Working data »
■ ■ ■ ■ ■

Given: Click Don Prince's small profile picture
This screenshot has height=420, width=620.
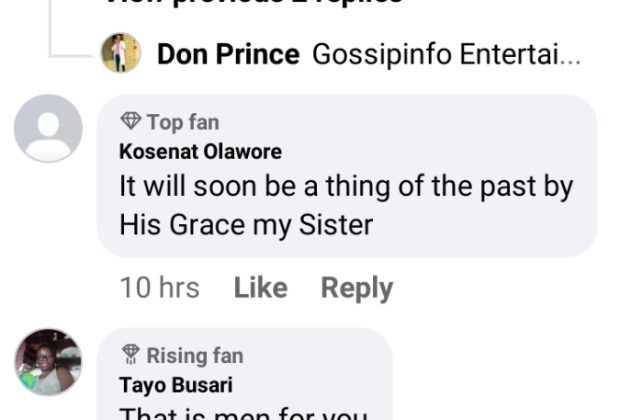Looking at the screenshot, I should (121, 53).
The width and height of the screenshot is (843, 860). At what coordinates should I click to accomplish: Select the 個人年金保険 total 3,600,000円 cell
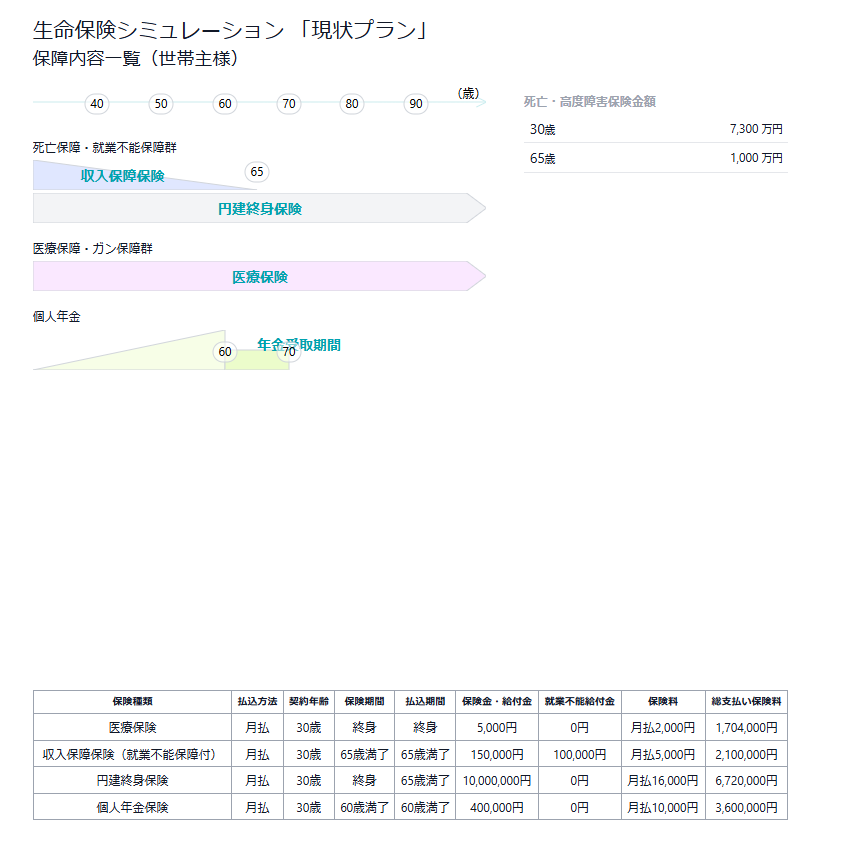[746, 806]
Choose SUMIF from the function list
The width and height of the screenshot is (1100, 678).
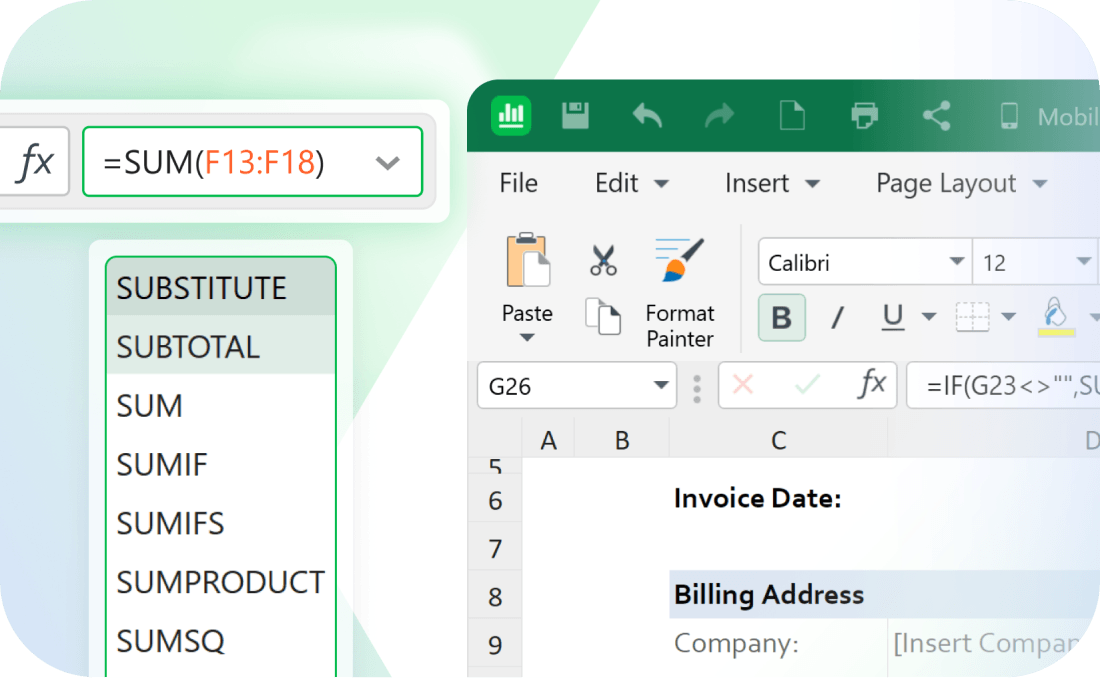click(162, 464)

■ ■ ■ ■ ■

Work item » Exactly the lines from the one that contains "Choose SUMIF from the function list" through the final line of the records above are needed, given again word for word, with every picture left out.

Exercise answer »
Choose SUMIF from the function list
The width and height of the screenshot is (1100, 678).
click(162, 464)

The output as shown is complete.